■ **Task details**: Transcribe the data below verbatim, from its first line through the line containing "filter-label: PRICE is", inclusive. Omit the pictures from your transcription.

■ **Supplied material**:
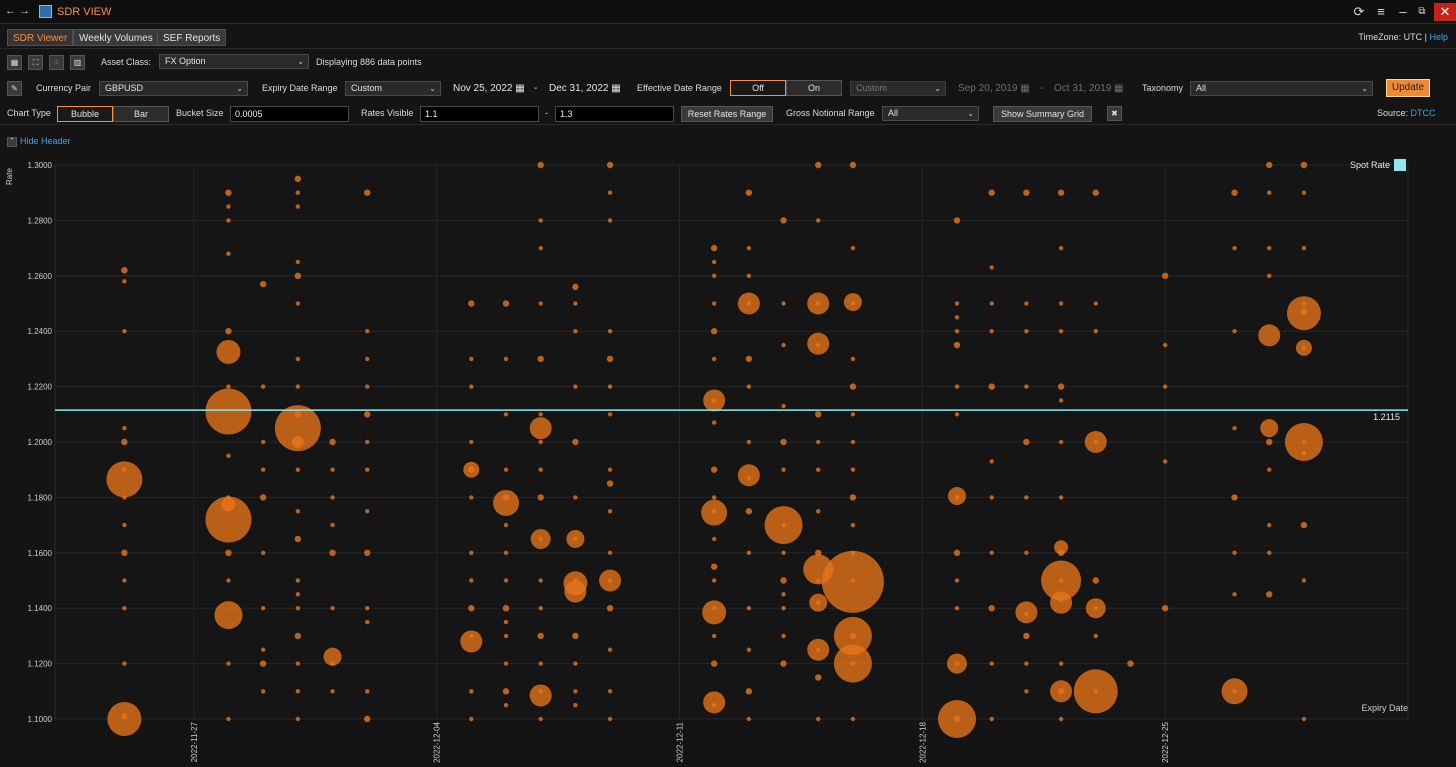 The width and height of the screenshot is (1456, 767). What do you see at coordinates (680, 742) in the screenshot?
I see `x-tick-label: 2022-12-11` at bounding box center [680, 742].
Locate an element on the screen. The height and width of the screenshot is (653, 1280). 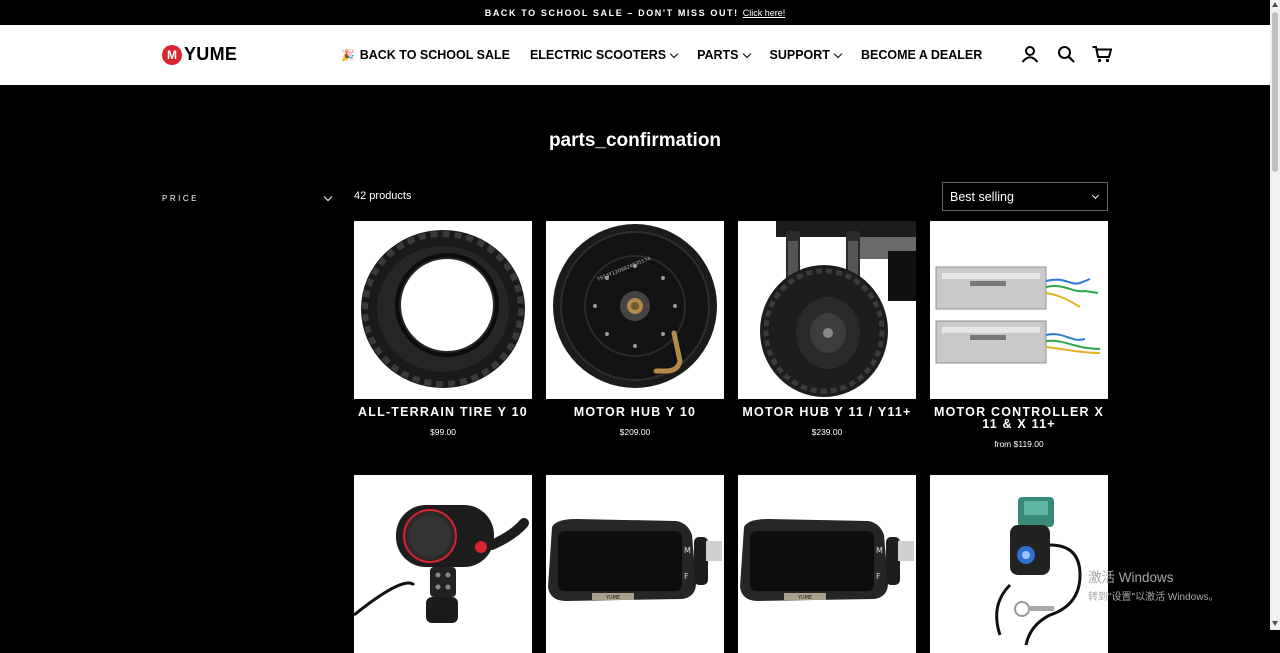
filter-label: PRICE is located at coordinates (180, 198).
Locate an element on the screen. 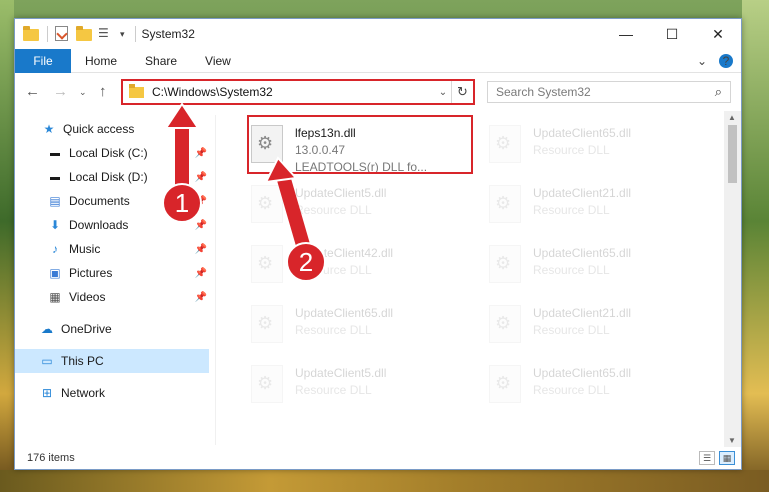 The width and height of the screenshot is (769, 492). nav-pictures: ▣ Pictures 📌 is located at coordinates (112, 273).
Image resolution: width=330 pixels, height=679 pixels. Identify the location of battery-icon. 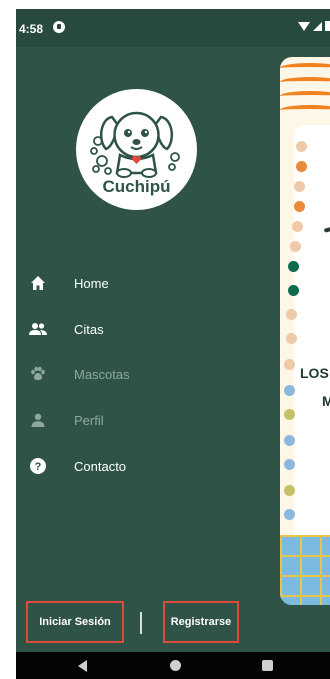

■ **Answer box**:
 The width and height of the screenshot is (1456, 767). What do you see at coordinates (680, 742) in the screenshot?
I see `x-tick-label: 2022-12-11` at bounding box center [680, 742].
Locate an element on the screen. The height and width of the screenshot is (653, 1280). 
filter-label: PRICE is located at coordinates (180, 198).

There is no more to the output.